Community Articles

Find and share helpful community-sourced technical articles.
Celebrating as our community reaches 100,000 members! Thank you!

Short Description:

A quick tutorial on how to mask columns in Hive for regulatory purposes


This tutorial will cover how to apply tags to Atlas entities and subsequently leverage tagging policies in Ranger to mask Personally Identifiable Information (PII). Atlas serves as a common metadata store designed to exchange metadata both within and outside of the Hadoop stack. It features a simple user interface and a REST API for ease of access and integration. The Atlas-Ranger paradigm unites data classification with policy enforcement. Figures will be used as a graphical aid.

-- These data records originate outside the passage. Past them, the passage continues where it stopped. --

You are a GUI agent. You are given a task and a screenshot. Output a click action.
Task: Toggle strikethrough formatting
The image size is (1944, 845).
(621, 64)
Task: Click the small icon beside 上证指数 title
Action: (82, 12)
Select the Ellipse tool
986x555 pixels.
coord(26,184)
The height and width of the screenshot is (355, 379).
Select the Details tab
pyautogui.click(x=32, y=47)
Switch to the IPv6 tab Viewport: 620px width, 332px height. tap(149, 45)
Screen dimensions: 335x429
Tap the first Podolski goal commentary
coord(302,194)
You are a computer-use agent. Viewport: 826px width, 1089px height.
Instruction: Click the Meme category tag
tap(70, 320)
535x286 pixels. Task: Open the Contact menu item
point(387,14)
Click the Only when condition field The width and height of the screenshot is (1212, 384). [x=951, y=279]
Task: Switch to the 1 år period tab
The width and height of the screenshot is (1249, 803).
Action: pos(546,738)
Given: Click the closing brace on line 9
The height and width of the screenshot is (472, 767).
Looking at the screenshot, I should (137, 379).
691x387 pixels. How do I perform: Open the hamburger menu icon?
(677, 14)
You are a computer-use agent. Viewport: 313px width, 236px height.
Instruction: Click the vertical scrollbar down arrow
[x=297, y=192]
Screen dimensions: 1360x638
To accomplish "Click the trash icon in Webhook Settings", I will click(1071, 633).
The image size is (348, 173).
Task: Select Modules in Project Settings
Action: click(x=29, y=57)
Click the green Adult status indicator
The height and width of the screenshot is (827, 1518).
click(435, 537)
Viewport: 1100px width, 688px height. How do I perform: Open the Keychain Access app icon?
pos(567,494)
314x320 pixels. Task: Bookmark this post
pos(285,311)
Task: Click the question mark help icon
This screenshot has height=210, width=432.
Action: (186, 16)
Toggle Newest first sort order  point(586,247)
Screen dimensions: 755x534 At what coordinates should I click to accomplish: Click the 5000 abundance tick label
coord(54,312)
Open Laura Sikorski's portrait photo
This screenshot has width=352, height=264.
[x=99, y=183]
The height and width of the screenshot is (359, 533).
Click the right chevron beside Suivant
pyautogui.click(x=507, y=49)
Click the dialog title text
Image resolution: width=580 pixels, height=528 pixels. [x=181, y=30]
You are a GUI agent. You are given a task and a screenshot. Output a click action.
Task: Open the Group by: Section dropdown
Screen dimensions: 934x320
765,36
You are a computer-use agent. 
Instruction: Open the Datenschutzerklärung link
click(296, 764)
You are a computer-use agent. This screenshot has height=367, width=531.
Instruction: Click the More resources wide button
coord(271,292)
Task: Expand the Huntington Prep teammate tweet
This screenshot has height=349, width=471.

Steps will be provided in between figures via bullet points.


This tutorial assumes the user has successfully installed Ranger, enabled Ranger audit to Solr, installed Atlas, installed Hive, configured Atlas to work with Hive, and configured Atlas to work with Ranger. It also assumes the user has dummy data for development purposes. For detailed instructions on how to accomplish these steps please review our HDP development documentation: HDP Developer Guide: Data Governance.


You can create the dummy data we will use in this tutorial via the following commands. Ensure you have the proper user privileges to write files to your local environment and copy files into HDFS.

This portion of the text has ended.